● **Written request**
Recast the entries from the line containing "Tap the top-right" up to and including the line containing "point(793,473)" as a numbered list, with blank lines left out. Leave the pictures out of your answer.
* Start Input for this task *
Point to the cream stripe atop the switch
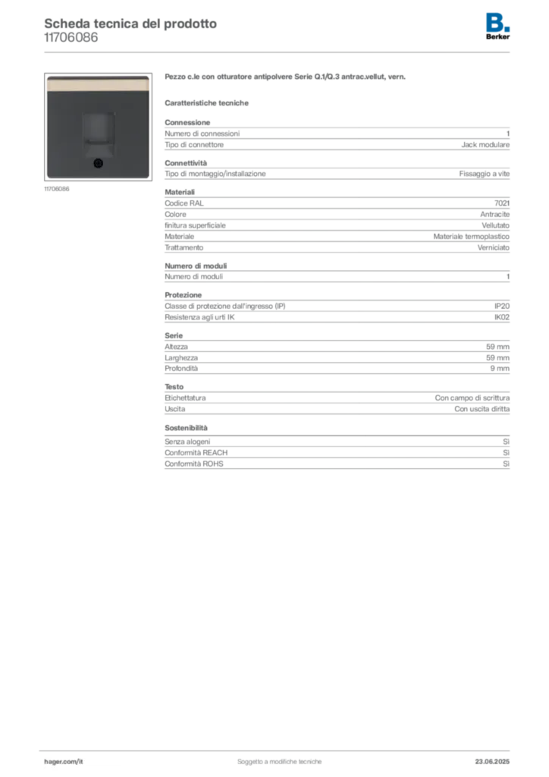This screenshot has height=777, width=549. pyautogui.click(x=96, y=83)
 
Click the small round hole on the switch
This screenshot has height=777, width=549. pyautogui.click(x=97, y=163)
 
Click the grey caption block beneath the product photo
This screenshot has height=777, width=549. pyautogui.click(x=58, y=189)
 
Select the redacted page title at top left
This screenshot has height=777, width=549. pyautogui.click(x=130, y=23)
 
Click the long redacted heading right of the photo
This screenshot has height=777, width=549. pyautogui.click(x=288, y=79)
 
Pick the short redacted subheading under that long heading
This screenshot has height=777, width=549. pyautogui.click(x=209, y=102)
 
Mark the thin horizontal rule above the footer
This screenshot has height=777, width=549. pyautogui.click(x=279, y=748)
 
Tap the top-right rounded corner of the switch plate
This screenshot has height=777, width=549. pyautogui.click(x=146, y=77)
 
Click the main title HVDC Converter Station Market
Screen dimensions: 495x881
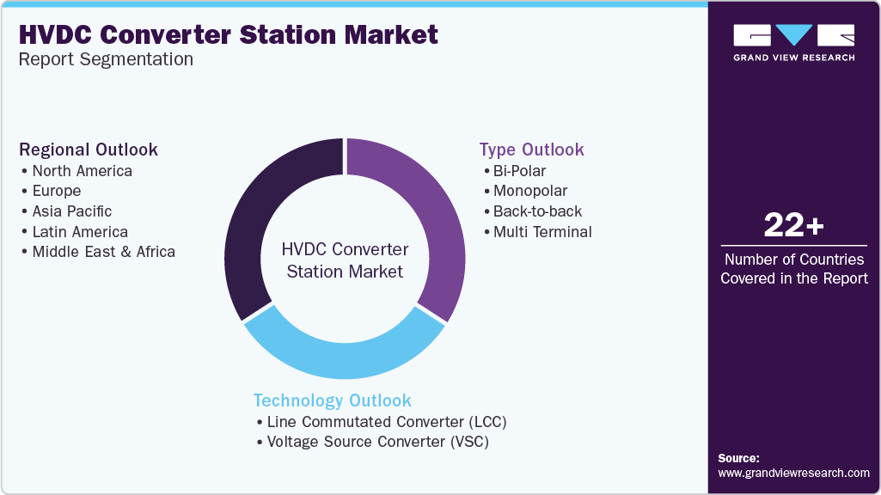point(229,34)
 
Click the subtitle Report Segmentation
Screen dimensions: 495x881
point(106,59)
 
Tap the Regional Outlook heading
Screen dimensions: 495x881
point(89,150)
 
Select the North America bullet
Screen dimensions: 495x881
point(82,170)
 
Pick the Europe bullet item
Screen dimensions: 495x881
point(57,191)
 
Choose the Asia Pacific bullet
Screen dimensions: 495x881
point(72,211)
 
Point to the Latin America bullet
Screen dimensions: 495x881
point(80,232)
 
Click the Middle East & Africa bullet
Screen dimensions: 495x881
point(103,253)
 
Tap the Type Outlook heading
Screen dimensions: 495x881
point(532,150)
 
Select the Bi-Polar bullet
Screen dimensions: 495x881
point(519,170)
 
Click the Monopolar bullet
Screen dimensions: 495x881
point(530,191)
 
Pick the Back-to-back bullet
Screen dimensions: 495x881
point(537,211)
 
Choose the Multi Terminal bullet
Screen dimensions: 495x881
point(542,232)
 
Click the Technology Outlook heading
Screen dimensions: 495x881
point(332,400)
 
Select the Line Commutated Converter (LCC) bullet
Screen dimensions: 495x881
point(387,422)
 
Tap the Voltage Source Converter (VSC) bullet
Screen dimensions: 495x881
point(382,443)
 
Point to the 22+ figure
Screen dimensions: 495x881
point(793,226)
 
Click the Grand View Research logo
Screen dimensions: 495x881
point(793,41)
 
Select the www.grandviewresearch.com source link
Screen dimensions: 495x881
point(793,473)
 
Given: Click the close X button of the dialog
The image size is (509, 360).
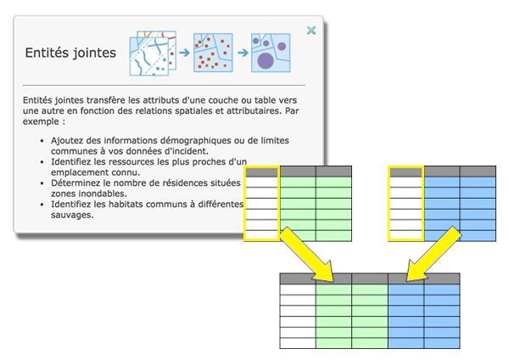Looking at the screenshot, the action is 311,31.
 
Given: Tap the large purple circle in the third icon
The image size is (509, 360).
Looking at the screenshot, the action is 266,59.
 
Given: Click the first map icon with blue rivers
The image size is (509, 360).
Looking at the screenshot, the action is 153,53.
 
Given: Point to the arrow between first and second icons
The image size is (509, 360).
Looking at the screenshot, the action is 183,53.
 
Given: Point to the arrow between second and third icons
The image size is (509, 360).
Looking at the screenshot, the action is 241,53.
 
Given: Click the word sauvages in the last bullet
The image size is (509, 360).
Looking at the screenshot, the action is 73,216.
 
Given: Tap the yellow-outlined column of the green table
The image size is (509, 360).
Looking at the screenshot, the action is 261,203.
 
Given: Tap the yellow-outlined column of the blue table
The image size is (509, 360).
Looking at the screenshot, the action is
* End Input for this task *
* Start Input for this task *
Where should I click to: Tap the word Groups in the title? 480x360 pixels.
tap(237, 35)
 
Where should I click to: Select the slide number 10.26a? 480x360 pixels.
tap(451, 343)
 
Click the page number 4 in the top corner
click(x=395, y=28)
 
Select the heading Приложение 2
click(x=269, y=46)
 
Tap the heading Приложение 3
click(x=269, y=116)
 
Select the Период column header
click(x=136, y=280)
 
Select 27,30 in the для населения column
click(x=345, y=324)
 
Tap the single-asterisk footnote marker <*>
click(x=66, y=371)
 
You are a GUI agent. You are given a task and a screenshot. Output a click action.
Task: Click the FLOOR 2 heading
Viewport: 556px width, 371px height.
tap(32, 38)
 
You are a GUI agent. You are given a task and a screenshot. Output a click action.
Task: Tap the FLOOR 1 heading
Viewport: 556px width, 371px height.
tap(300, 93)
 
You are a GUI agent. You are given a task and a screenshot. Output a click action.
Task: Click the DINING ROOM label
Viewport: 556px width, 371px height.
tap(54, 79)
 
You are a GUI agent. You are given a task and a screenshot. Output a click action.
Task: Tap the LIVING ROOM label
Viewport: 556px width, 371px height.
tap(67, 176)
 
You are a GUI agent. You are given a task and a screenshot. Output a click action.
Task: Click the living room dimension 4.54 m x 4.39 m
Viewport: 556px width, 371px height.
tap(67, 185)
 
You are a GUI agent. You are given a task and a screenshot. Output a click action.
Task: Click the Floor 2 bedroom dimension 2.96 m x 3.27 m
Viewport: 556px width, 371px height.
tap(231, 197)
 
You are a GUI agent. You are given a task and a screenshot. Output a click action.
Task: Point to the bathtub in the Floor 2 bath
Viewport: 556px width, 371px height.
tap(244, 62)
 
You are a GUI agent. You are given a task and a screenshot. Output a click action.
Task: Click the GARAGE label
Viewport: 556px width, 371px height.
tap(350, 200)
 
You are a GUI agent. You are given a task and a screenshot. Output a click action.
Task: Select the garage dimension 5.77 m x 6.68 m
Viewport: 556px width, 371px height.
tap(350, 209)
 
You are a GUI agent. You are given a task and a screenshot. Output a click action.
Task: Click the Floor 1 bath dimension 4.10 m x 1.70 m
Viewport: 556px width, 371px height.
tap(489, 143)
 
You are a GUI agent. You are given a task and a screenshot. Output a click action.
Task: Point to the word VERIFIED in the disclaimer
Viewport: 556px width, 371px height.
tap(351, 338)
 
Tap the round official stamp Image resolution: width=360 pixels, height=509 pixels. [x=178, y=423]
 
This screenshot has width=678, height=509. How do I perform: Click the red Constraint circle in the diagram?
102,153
* End Input for this task *
● **Exercise output**
1. Tap the top-right rounded corner of the switch plate
2. This screenshot has height=777, width=549. pyautogui.click(x=146, y=77)
3. Click the main title HVDC Converter Station Market
4. Screen dimensions: 495x881
5. point(229,34)
6. Click the subtitle Report Segmentation
7. Screen dimensions: 495x881
8. point(106,59)
9. Tap the Regional Outlook heading
10. Screen dimensions: 495x881
11. point(89,150)
12. Select the North America bullet
13. Screen dimensions: 495x881
14. point(82,170)
15. Pick the Europe bullet item
16. Screen dimensions: 495x881
17. point(57,191)
18. Choose the Asia Pacific bullet
19. Screen dimensions: 495x881
20. point(72,211)
21. Point to the Latin America bullet
22. Screen dimensions: 495x881
23. point(80,232)
24. Click the Middle East & Africa bullet
25. Screen dimensions: 495x881
26. point(103,253)
27. Tap the Type Outlook heading
28. Screen dimensions: 495x881
29. point(532,150)
30. Select the Bi-Polar bullet
31. Screen dimensions: 495x881
32. point(519,170)
33. Click the Monopolar bullet
34. Screen dimensions: 495x881
35. point(530,191)
36. Pick the Back-to-back bullet
37. Screen dimensions: 495x881
38. point(537,211)
39. Choose the Multi Terminal bullet
40. Screen dimensions: 495x881
41. point(542,232)
42. Click the Technology Outlook heading
43. Screen dimensions: 495x881
44. point(332,400)
45. Select the Line Commutated Converter (LCC) bullet
46. Screen dimensions: 495x881
47. point(387,422)
48. Tap the Voltage Source Converter (VSC) bullet
49. Screen dimensions: 495x881
50. point(382,443)
51. Point to the 22+ figure
52. Screen dimensions: 495x881
53. point(793,226)
54. Click the Grand View Research logo
55. Screen dimensions: 495x881
56. point(793,41)
57. Select the www.grandviewresearch.com source link
58. Screen dimensions: 495x881
59. point(793,473)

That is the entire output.